Welche Ziele verfolgt der DBV mit der Ausgleichsrücklage?

Krüsken: Die einzelbetriebliche Risikovorsorge ist das Ziel. Der Ansatzpunkt ist eine steuerliche Regelung. Unser Vorschlag zielt darauf ab, die Betriebe besser in die Lage zu versetzen, sich für Krisen aller Art besser aufzustellen. Das gilt für Markt- und Preiskrisen als auch für Situationen wie im Dürresommer 2018.


Was spricht aus Ihrer Sicht gegen eine zweckgebundene Liquiditätsreserve?

Krüsken: Eine bilanzielle Rücklage erfüllt den gleichen Zweck. Auch für deren Bildung und Dauer lassen sich Regeln definieren. Verbleibt die Rücklage in der betrieblichen Bilanz, stärkt sie auch dessen Substanz und Kreditfähigkeit. Ein separates „Sperrkonto“ für die Rücklage wäre sehr bürokratisch. Außerdem wäre die Verfügungsgewalt des Betriebes über betriebseigene Mittel eingeschränkt. Das sehen wir kritisch.


Die Agrarökonomen sind der Meinung, dass es konkrete Vorgaben geben muss, damit die Rücklage zu einem effektiven Instrument wird. Wie stehen Sie dazu?

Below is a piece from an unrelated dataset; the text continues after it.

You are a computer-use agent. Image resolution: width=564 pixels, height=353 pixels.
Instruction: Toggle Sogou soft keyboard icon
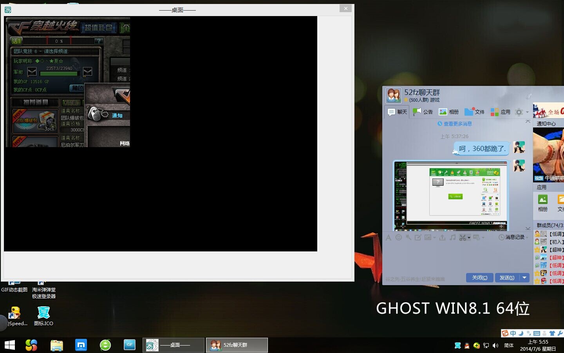tap(537, 333)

Krüsken: Bei Investitionsrücklagen bestehen beispielsweise für deren Bildung und Handhabung auch Regeln, die über das Steuerrecht ohne besondere zusätzliche Sanktionen effektiv umgesetzt werden. Unser Modell stellt sicher, dass dem Fiskus kein Steuersubstrat verloren geht. Schließlich löst der Landwirt die Rücklage irgendwann wieder gewinnwirksam auf. Nach den bisherigen Erfahrungen mit der Dauer von Hoch- und Tiefpreisphasen sollen Landwirte eine Rücklage aber für mindestens sechs Jahre anlegen können. Die Rücklage reduziert auch die Notwendigkeit staatlicher Krisenhilfen.


Welche weiteren Instrumente halten Sie im Hinblick auf die Risikoabsicherung für notwendig?

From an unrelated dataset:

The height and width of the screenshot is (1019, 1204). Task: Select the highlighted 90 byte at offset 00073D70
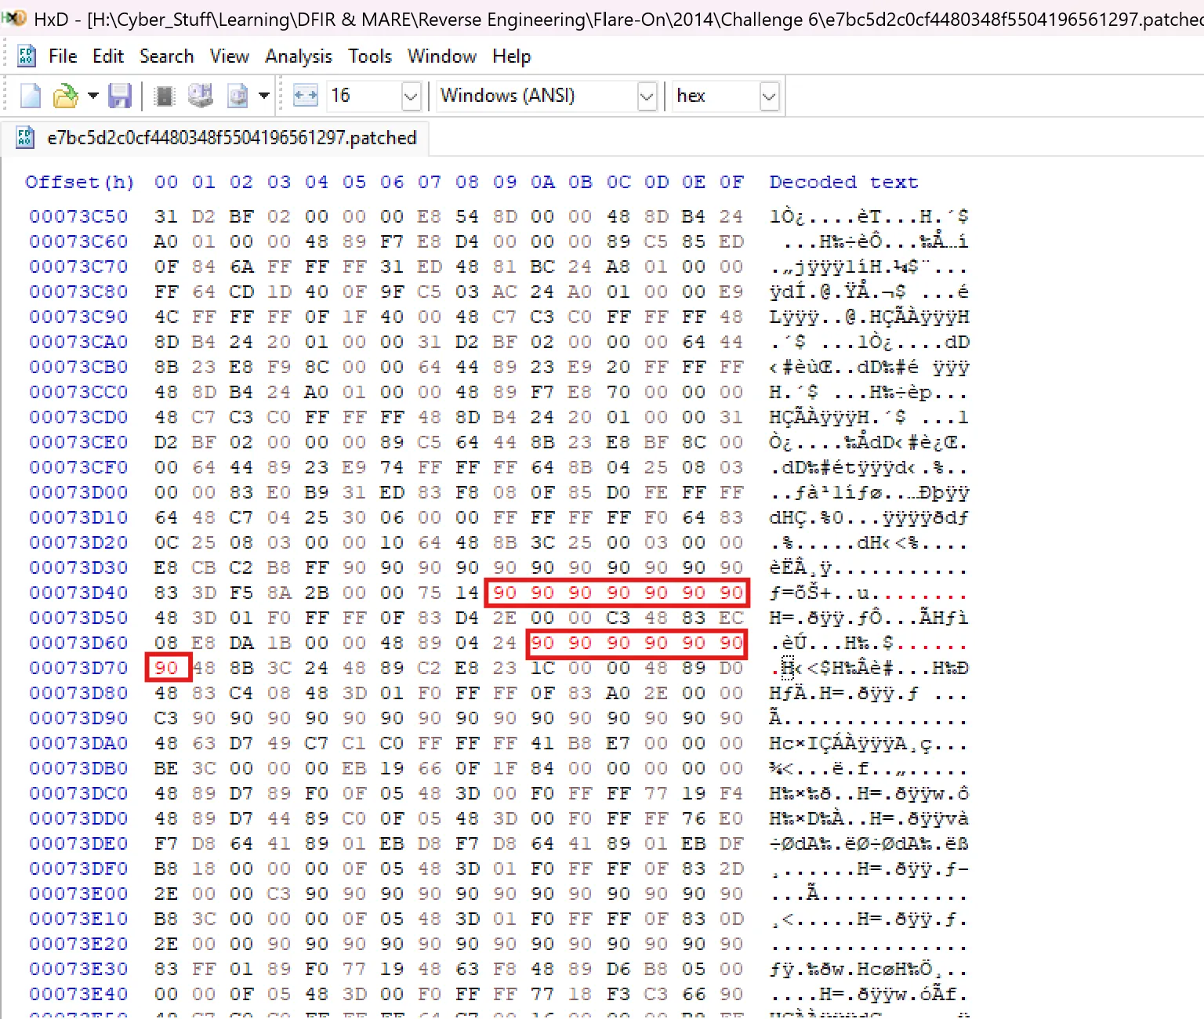(167, 667)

Krüsken: Versicherungen können ein Teil der Lösung sein. Bevor staatliche Bezuschussungen diskutiert werden, muss geklärt sein, ob z. B. Dürreversicherungen versicherungstechnisch darstellbar und für den Landwirt sinnvoll kalkulierbar sind. Eine pauschale Bezuschussung von Prämien macht sicher keinen Sinn. Aber eine reduzierte Versicherungssteuer würde helfen, diese Produktkategorie zu entwickeln.